### EXERCISE AIM
Only the lines from the one with "Task: Open the 编辑(E) menu" through the final line below belong in the answer, copied exactly and without pictures.

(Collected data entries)
◆ ◆ ◆ ◆

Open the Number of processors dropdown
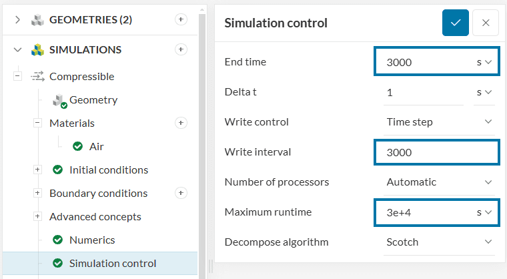The height and width of the screenshot is (279, 507). [440, 182]
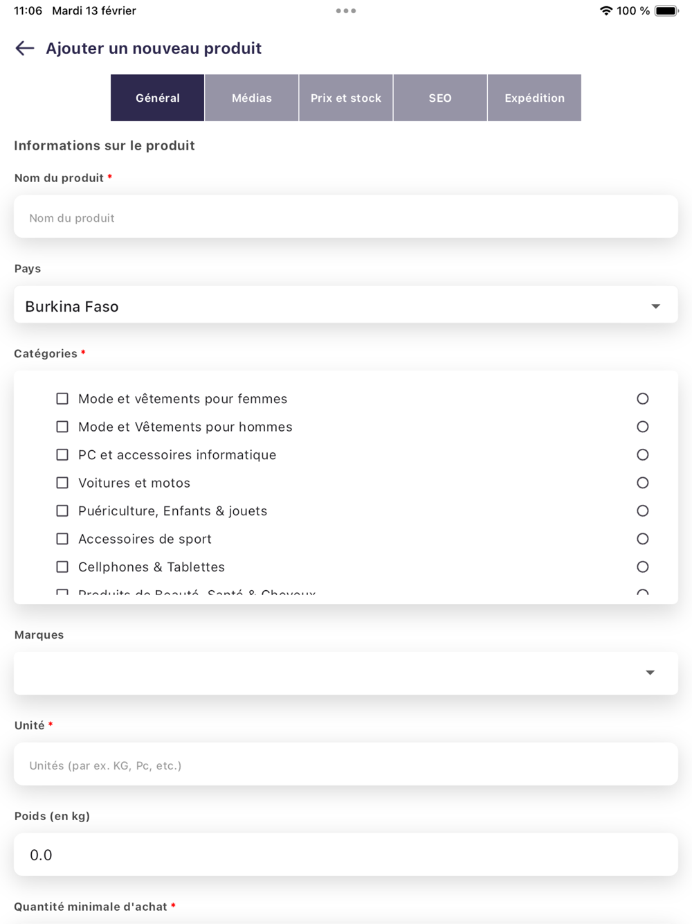Tap the Poids (en kg) field
Screen dimensions: 692x924
point(346,855)
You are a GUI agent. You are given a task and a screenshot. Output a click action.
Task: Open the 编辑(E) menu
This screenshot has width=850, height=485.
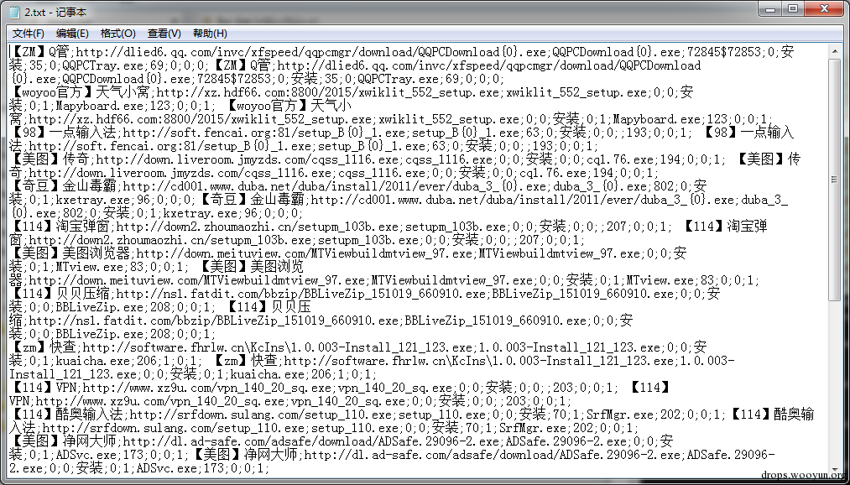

◆ ◆ ◆ ◆

### FINISHED EXERCISE
Task: Open the 编辑(E) menu
This screenshot has width=850, height=485.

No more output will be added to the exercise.